Failure scenario: root filesystem is ext3 with external journal. The external
journal device is lost due to hardware failure. The system can no longer boot
to run fsck. It should be possible to mount the filesystem in a read-only state
to run fsck and recreate the journal internal to the filesystem.
It's a design feature --- you *must* run fsck before you can mount a
"Hot" filesystem blocks can be left permanently in the journal on a busy box ---
there may never be a point at which the journal copy goes cold so we can update
the on-disk copy. We need a fsck to have any assurance that what we're mounting
looks even remotely sane.
It still needs fixed, but I think that the _right_ fix is to have an e2fsck
option to wipe the journal and fsck the filesystem as ext2, rather than to have
the kernel deal with this.
Incidentally, clearing the journal can already be done in this case via tune2fs
--- it's purely an admin UI enhancement to make it happen automatically or to
allow e2fsck to do it via command-line switches.

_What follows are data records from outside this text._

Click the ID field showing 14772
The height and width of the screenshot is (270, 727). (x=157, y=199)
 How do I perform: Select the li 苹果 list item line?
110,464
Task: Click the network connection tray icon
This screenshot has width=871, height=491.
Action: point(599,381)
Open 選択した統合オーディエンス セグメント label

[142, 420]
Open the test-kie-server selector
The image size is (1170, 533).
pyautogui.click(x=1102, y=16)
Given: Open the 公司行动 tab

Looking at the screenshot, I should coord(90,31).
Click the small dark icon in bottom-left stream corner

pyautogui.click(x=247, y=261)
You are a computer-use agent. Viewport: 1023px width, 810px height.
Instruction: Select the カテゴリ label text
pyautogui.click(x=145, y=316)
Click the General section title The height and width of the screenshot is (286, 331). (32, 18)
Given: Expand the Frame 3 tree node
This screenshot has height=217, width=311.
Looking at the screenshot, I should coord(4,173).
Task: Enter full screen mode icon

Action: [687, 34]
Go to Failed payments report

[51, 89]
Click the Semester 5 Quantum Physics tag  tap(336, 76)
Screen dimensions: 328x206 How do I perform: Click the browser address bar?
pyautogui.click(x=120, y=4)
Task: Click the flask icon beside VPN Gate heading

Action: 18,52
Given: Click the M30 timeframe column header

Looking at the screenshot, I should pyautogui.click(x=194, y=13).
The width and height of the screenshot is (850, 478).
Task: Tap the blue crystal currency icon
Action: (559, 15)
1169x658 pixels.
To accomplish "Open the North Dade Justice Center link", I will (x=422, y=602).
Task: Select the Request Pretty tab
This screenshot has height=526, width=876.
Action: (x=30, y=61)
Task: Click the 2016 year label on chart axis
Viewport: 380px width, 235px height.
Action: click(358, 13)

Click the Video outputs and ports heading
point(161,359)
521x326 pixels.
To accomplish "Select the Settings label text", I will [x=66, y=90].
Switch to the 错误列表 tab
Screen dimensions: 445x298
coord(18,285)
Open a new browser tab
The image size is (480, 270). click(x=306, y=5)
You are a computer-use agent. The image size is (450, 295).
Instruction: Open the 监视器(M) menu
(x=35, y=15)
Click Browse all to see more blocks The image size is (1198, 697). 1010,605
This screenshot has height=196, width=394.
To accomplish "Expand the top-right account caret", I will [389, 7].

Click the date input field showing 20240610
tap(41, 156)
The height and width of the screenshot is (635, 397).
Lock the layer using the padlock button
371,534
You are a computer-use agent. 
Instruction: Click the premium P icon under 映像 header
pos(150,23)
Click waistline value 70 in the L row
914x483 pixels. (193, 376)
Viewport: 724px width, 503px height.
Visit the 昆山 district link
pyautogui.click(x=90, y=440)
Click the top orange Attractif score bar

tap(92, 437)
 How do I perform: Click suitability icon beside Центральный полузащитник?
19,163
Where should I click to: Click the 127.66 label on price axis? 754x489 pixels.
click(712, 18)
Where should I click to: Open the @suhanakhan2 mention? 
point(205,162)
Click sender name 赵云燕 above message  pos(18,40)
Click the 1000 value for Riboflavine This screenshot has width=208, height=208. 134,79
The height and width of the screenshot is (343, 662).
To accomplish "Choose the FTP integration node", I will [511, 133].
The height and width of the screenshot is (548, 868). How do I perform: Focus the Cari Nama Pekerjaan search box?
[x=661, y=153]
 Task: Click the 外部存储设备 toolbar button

My concern is exactly what happens for the root case: fsck and other programs
are still on the filesystem and undamaged (they're not written to in normal
operation), so it should be possible to limp along in read-only mode. Disabling
remount to rw would make sense if such a damaged filesystem had to be mounted,
but not being able to mount it at all is more of a problem.
Yes, but that's nothing to do with the external journal --- any journal
corruption can affect the root case.
I'm still not sure what to do about that, but I think I can do a
"forever-readonly" mode which prohibits ever going read-write and which disables
all recovery for emergency use. However, I'd want that to be a mount-time
option, and that means that initrd would need extra smarts to pass the option to
mount for the root fs.
One of the many reasons why external journals on the root dev are not supported.